7. The processor according to claim 4, wherein the generator generates the second store instruction based on the relationship held by the store address queue.

8. The processor according to claim 5, wherein, when a plurality of the relationships are held by the store address queue, the generator generates the second store instruction with respect to each of the plurality of relationships in the reverse order to that of storing the plurality of relationships into the store address queue.

9. The processor according to claim 1, further comprising:

a memory processor configured to execute at least the load-store instruction.

10. The processor according to claim 9, wherein, when the prediction about branching of the branch instruction has succeeded, the memory processor executes a process of completing the load-store instruction.

11. The processor according to claim 9, wherein the memory processor executes the first store instruction when no branch instruction yet to be executed exists.

12. The processor according to claim 10, wherein the memory processor executes the first store instruction when no branch instruction yet to be executed exists.

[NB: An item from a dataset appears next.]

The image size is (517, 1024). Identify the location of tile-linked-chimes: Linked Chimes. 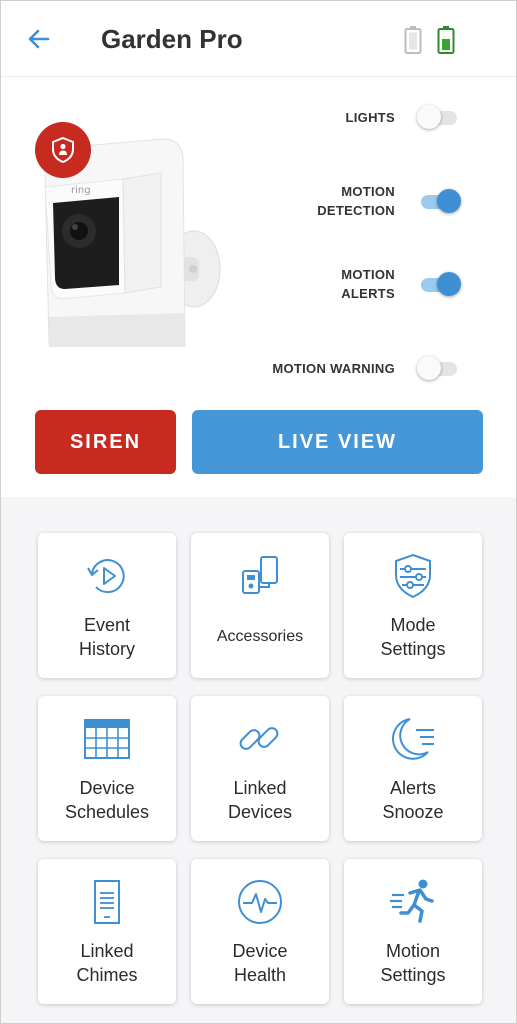
(107, 932).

13. An information processing device comprising:

the processor according to claim 1; and

a memory.

14. A method for converting a store instruction comprising:

converting a first store instruction into a load-store instruction when a branch instruction yet to be executed exists, the first store instruction being an instruction to write first data into a predetermined address and the load-store instruction being an instruction to sequentially execute reading of second data stored in the address and writing of the first data into the address;

holding information indicating a relationship between the address and information about a register storing the second data read by the load-store instruction; and

generating a second store instruction to write the second data into the address if prediction about branching of the branch instruction failed.